James Fitzsimons: Average family pays 40% more tax than it did four years ago
The crushing burden of keeping the State afloat has fallen on low and middle earners
Published 09/12/2012 | 05:00
When tax on income is too high, the black economy prospers and high earners are frightened away. An average rate of tax of 35 per cent is acceptable, if essential services are freely available. When the Government takes more than 50 per cent, that's the breaking point for taxpayers. If high earners cannot control their tax bills, they may migrate to where the tax regime is more favourable. For those who cannot avoid tax by legitimate means, the black economy is their only hope.

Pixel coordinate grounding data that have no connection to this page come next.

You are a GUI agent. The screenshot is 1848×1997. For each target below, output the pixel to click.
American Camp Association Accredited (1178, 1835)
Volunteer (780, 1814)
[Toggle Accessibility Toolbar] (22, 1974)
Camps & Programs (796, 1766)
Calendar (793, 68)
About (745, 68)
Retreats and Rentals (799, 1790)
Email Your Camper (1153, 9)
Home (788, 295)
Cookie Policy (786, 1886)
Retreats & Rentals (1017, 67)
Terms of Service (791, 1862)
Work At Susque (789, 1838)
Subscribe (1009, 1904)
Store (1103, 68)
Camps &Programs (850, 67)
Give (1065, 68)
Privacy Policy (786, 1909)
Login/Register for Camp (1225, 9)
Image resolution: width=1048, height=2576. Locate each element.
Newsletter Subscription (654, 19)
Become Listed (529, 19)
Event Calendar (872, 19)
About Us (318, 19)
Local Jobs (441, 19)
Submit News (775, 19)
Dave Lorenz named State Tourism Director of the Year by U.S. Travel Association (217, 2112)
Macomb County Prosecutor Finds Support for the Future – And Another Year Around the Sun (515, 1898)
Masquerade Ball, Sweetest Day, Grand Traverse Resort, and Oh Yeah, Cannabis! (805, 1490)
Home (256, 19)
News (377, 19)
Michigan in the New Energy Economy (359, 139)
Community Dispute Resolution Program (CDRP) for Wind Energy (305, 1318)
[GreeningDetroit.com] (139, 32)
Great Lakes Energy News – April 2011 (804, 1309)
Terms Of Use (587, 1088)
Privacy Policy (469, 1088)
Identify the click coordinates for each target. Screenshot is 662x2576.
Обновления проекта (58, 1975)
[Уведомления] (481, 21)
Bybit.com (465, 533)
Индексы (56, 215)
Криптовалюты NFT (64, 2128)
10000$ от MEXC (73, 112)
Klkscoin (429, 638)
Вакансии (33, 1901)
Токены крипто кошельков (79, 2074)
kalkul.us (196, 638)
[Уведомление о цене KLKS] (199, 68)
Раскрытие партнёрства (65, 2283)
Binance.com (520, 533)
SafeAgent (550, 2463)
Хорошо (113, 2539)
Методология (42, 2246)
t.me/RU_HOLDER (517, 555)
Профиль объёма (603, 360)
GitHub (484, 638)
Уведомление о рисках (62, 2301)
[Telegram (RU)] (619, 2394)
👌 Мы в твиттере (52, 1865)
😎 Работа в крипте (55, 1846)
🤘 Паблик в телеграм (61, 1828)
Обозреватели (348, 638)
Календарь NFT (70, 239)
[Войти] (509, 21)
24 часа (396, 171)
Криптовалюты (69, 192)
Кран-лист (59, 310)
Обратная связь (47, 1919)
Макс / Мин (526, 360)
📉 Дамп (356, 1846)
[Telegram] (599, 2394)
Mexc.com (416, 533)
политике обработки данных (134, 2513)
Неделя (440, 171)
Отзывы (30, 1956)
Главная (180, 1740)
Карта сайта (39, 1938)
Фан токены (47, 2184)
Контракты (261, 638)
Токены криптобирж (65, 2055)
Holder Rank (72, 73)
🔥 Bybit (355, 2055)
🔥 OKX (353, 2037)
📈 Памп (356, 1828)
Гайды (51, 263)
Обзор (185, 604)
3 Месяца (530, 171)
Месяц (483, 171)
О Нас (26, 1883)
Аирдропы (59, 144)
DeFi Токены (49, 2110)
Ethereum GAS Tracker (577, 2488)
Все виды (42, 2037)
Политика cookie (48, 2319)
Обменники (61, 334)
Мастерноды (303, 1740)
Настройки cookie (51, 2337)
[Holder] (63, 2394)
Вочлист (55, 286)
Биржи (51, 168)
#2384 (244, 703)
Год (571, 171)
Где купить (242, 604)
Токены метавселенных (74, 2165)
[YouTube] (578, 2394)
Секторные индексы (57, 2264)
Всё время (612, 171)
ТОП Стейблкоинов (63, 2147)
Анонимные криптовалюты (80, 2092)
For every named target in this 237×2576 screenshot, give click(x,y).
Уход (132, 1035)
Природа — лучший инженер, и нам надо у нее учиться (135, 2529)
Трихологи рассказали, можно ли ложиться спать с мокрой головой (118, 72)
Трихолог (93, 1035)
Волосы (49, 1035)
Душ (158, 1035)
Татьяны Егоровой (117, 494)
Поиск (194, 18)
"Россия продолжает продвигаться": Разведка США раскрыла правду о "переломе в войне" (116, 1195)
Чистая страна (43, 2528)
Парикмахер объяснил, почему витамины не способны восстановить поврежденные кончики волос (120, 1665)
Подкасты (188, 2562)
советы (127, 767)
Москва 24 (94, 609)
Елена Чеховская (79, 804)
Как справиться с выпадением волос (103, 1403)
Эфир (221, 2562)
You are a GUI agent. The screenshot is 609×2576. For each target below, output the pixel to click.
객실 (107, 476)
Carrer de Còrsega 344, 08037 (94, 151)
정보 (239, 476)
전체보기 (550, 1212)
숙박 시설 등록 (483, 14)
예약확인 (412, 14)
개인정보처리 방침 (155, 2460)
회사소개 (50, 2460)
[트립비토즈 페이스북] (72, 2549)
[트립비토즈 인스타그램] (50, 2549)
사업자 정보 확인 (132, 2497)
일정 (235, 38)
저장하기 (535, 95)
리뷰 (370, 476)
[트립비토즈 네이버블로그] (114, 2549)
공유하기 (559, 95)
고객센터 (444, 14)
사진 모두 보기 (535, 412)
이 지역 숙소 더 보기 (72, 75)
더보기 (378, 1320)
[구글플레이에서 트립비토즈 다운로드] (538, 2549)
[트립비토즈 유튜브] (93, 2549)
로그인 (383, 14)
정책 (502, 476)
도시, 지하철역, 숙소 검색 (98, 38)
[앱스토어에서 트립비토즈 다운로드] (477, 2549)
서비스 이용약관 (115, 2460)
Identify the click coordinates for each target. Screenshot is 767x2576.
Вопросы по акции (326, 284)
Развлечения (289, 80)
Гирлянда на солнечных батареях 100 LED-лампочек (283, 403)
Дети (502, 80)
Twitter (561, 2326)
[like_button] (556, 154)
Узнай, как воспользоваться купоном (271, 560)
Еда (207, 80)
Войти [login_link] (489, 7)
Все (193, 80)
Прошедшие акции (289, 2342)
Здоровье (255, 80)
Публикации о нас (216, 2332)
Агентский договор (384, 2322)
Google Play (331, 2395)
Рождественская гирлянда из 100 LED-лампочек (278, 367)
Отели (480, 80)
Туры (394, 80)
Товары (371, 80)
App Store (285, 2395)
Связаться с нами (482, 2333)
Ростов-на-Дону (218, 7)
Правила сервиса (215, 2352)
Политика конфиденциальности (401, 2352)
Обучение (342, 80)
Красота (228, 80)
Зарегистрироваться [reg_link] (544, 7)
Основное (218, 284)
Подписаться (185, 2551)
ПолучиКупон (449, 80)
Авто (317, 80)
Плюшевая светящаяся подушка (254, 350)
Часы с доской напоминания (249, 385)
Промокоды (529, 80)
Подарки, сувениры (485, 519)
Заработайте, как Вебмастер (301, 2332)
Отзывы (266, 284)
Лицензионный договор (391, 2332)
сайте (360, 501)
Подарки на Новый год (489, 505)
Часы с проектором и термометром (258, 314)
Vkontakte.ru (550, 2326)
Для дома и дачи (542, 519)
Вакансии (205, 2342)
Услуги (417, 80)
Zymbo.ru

The system is out of control. So the Government has descended on low- and middle-income groups to fix the problem. Nearly 90 per cent of government spending goes on welfare, health and education. This year, tax revenue will be about €36bn. Social protection will gobble up €22bn. When combined with the cost of health and education, we are spending much more than we are taking in.
There are between 300,000 and 400,000 fewer taxpayers today than there were four years ago. That's a drop of 16 per cent to 20 per cent. But with fewer taxpayers, we are paying more income tax than we ever did and all other taxes are higher too. In 2008, income tax alone yielded €13.2bn. In the 11 months to November 2012, we have already paid nearly €13.9bn.